Skyvern action confidence gap
Confidence is useful diagnostic metadata, but it is not authorization and does not prove a click, submit, or extraction target was correct. High confidence can still pair with stale context, the wrong target, or a consequence larger than the model expected.
Trace evidence to keep
- Action proposal with target evidence, model rationale, and confidence value.
- Authorization decision with policy/scope checks, approvals, or blocks.
- Execution result with state delta, error, retry, or rollback decision.
- VNC screenshot and CDP DOM/console/network slices linked to the same workflow step.
Related community cases: Skyvern-AI/skyvern#5637 and Skyvern-AI/skyvern#3260. BrowserTrace guide: Debug action confidence and authorization.
Skyvern VNC/CDP debug integration
Visual VNC evidence and CDP browser-state evidence are much harder to use when they are stored as separate logs. Link them to the same task, workflow, and step ids so a reviewer can see which visual window each DOM, console, or network slice explains.
Trace evidence to keep
- Connect/probe start, success, timeout, cleanup, and retry or recovery decision.
- VNC screenshot or recording artifact ids linked to CDP DOM snapshot or selected-element summaries.
- Task id, workflow id, step id, URL, frame/page id, action/tool name, status, and error.
- Redaction state for screenshots, URLs, headers, cookies, and form values before public export.
Related community case: Skyvern-AI/skyvern#3260. BrowserTrace guide: Debug VNC and CDP evidence together.
Skyvern multi-session VNC control drift
In local and self-hosted deployments, a live VNC view can become disconnected from the workflow session it is supposed to explain. The browser may still be reachable through CDP while the VNC stream has no frames, points at a shared display, or loses manual Take Control state after reconnect.
Trace evidence to keep
- VNC stream identity, CDP target identity, workflow/task/session/page ids, and redacted display id.
- Manual-control lease state: agent/manual owner, acquire/renew/release timestamps, persisted-across-reconnect flag, and release reason.
- Isolation metadata showing whether the run had its own X display, container, or browser context.
- Failure cause category: no VNC server, connected without frames, stale stream, manual-control lease lost, or display conflict.
Related community case: Skyvern-AI/skyvern#4392. BrowserTrace guide: Debug multi-session VNC and Take Control drift.

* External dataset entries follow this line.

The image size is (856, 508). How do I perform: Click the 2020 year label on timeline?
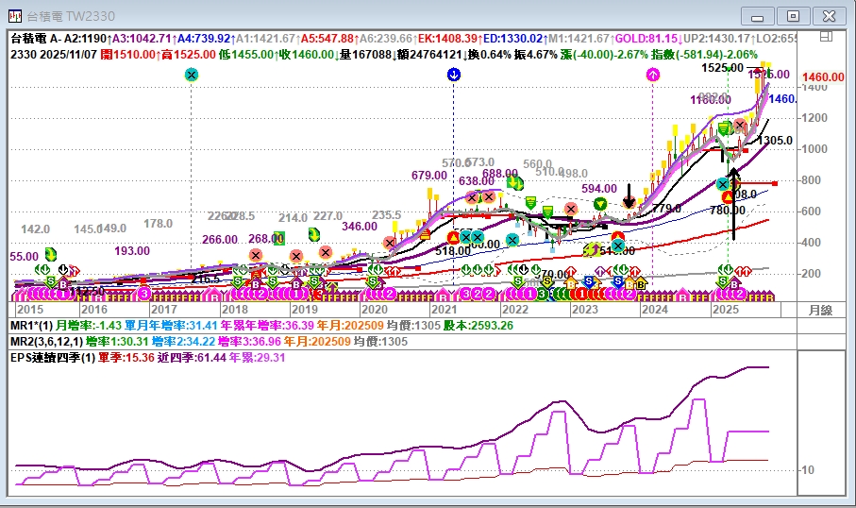click(374, 309)

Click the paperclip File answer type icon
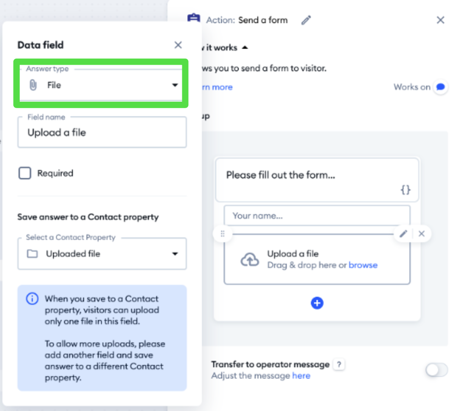click(33, 85)
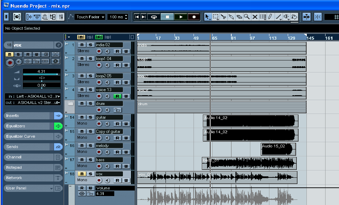Select the Range Selection tool
Image resolution: width=339 pixels, height=205 pixels.
[x=216, y=17]
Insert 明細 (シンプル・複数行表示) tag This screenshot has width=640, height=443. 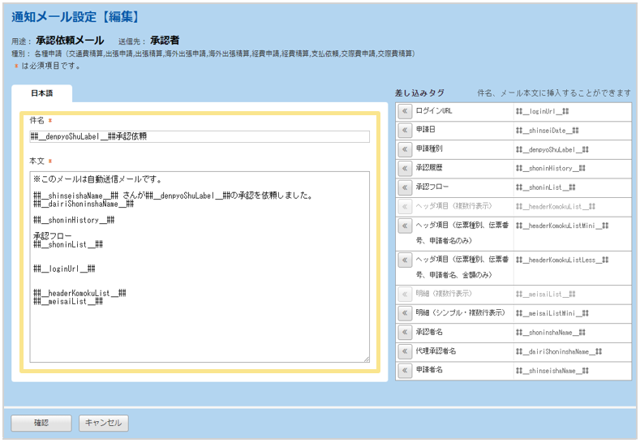pyautogui.click(x=405, y=313)
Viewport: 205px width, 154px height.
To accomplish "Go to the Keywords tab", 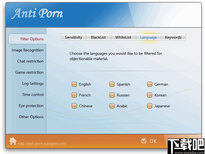I will coord(173,37).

Persistent browser recovery before first screenshot
Some custom computer-use agents fail during persistent browser recovery before a screenshot or URL exists because profile reuse, lock files, stale process detection, or CDP attach timing prevents a browser session from becoming usable.
Trace evidence to keep
session_mode, browser/session/target id, and redacted profile id.- Launch, connect, CDP attach/probe timing, timeout, and error fields.

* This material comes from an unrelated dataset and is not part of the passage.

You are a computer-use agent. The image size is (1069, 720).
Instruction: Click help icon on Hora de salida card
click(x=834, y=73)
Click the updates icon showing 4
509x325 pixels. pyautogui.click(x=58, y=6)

- Detected process ids, approval source, recovery action, and final connection state.
- Redaction state for local profile paths, process details, URLs, and screenshots.
BrowserTrace guide: Debug persistent browser session recovery.
Public-safe sharing
Use browsertrace export <run_id> --public -o public.html before attaching a trace to a public issue or community thread. The public export omits model input/output, screenshots, and URLs by default.